**Source records:**
## begin

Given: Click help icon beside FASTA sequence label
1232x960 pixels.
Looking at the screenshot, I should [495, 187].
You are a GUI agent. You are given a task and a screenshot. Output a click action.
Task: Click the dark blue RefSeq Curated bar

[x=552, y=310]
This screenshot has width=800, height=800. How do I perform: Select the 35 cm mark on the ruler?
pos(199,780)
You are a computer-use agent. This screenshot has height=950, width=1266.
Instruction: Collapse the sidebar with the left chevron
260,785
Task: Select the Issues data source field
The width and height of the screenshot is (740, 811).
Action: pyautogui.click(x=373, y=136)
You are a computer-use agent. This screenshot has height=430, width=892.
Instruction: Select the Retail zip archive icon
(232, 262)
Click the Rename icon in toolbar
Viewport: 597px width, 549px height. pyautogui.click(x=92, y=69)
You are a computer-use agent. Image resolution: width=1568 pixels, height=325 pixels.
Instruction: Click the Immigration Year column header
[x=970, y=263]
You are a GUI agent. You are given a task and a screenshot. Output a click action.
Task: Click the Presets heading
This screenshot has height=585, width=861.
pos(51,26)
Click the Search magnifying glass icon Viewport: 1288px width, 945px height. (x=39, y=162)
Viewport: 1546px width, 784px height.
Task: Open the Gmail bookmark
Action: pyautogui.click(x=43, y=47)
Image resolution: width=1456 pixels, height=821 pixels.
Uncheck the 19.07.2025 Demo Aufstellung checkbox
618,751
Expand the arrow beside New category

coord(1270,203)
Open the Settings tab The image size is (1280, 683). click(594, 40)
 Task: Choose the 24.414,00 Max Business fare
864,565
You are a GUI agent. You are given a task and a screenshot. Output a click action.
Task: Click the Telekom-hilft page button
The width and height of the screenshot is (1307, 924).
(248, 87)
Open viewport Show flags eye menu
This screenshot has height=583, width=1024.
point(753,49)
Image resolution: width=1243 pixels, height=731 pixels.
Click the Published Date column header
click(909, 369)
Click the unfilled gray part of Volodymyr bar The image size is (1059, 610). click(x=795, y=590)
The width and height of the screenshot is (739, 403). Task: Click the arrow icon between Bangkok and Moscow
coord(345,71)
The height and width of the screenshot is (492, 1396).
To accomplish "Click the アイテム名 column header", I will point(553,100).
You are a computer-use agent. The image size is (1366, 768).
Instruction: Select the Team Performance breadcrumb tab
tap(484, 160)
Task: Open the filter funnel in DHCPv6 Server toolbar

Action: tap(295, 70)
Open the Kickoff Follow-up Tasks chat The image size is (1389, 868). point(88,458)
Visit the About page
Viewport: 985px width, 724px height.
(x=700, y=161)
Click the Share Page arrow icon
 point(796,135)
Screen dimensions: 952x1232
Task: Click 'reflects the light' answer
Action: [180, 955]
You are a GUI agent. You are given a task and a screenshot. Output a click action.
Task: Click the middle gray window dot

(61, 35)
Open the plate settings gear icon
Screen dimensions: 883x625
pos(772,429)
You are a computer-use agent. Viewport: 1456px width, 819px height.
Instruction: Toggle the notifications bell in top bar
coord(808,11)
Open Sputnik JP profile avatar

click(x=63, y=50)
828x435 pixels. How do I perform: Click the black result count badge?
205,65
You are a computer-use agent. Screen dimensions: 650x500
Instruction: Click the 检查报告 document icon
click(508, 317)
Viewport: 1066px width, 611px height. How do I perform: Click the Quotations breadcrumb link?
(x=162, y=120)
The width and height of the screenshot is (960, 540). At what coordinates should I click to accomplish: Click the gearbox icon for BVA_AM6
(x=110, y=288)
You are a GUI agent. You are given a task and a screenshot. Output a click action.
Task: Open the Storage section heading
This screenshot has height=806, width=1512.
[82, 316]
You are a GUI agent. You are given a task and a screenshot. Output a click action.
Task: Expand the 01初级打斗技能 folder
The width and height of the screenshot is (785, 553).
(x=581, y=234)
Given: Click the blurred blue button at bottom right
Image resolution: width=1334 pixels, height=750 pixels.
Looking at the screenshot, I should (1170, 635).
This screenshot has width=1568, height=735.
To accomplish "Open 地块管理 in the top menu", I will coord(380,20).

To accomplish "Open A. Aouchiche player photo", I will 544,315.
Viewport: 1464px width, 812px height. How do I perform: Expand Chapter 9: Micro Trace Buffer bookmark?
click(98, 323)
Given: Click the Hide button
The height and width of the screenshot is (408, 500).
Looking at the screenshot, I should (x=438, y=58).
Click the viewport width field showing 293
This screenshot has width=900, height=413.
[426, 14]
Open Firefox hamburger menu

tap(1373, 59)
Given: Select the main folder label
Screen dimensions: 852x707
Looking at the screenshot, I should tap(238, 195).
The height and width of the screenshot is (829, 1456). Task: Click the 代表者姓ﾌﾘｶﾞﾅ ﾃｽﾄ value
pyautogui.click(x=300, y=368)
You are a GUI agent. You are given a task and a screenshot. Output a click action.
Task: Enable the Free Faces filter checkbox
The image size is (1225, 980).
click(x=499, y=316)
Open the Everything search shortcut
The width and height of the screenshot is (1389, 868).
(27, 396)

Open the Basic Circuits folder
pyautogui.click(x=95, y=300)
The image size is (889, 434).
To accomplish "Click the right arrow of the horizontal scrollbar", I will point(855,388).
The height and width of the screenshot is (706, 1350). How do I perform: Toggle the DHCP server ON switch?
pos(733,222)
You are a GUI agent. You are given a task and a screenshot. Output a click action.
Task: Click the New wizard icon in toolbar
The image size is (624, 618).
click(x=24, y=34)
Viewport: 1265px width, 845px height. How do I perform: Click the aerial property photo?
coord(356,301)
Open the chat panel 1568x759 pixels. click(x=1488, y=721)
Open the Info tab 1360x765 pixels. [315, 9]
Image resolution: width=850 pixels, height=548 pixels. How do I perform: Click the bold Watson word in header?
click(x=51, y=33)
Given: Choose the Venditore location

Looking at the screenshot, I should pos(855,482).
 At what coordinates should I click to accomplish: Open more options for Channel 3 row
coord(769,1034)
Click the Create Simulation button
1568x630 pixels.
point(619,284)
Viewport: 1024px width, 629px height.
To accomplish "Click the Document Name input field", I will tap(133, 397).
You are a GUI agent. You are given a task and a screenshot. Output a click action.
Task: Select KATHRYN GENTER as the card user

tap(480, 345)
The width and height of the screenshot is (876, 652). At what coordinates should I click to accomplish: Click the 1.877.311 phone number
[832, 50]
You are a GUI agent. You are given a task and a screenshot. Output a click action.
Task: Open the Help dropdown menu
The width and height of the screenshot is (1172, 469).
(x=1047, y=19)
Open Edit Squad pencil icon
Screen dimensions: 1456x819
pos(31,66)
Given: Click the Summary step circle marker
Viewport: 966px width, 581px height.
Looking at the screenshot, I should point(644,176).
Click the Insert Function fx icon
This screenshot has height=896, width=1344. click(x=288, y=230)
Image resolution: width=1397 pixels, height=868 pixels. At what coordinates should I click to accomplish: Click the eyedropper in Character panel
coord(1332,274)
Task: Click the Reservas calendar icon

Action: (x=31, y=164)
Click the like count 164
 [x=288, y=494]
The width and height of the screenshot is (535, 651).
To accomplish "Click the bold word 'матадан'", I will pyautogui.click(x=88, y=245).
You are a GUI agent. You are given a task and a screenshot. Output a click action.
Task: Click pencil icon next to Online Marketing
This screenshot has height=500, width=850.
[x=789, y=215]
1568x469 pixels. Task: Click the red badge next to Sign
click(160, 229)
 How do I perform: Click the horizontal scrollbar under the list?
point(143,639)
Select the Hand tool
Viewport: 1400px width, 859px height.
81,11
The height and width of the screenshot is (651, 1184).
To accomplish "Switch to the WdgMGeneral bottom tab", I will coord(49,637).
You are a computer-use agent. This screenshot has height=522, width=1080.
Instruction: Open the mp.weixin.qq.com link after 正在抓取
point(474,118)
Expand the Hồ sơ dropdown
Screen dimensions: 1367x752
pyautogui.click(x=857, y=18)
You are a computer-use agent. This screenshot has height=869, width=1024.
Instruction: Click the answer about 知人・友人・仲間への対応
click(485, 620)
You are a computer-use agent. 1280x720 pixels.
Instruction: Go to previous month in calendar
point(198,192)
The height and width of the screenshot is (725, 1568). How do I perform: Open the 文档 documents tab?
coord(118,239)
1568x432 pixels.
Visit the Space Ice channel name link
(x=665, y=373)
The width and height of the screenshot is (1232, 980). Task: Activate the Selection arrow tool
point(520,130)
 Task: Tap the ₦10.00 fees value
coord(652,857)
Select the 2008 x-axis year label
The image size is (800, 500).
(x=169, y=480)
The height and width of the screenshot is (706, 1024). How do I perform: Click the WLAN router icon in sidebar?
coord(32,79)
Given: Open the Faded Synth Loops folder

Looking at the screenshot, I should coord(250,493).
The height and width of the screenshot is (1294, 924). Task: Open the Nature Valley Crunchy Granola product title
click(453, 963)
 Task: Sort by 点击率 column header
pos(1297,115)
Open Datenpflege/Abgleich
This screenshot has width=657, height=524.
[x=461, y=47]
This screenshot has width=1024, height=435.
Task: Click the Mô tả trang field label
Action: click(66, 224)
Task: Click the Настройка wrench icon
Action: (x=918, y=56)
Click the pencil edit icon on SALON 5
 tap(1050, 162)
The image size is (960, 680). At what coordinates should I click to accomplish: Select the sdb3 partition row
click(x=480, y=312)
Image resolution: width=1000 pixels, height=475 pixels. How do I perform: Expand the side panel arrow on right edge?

## end

**Work to do:** Reproduce the records verbatim from the line with "Open the Kickoff" up to and including the line with "pos(772,429)".

**Complete output:**
Open the Kickoff Follow-up Tasks chat The image size is (1389, 868). point(88,458)
Visit the About page
Viewport: 985px width, 724px height.
(x=700, y=161)
Click the Share Page arrow icon
 point(796,135)
Screen dimensions: 952x1232
Task: Click 'reflects the light' answer
Action: [180, 955]
You are a GUI agent. You are given a task and a screenshot. Output a click action.
Task: Click the middle gray window dot

(61, 35)
Open the plate settings gear icon
Screen dimensions: 883x625
pos(772,429)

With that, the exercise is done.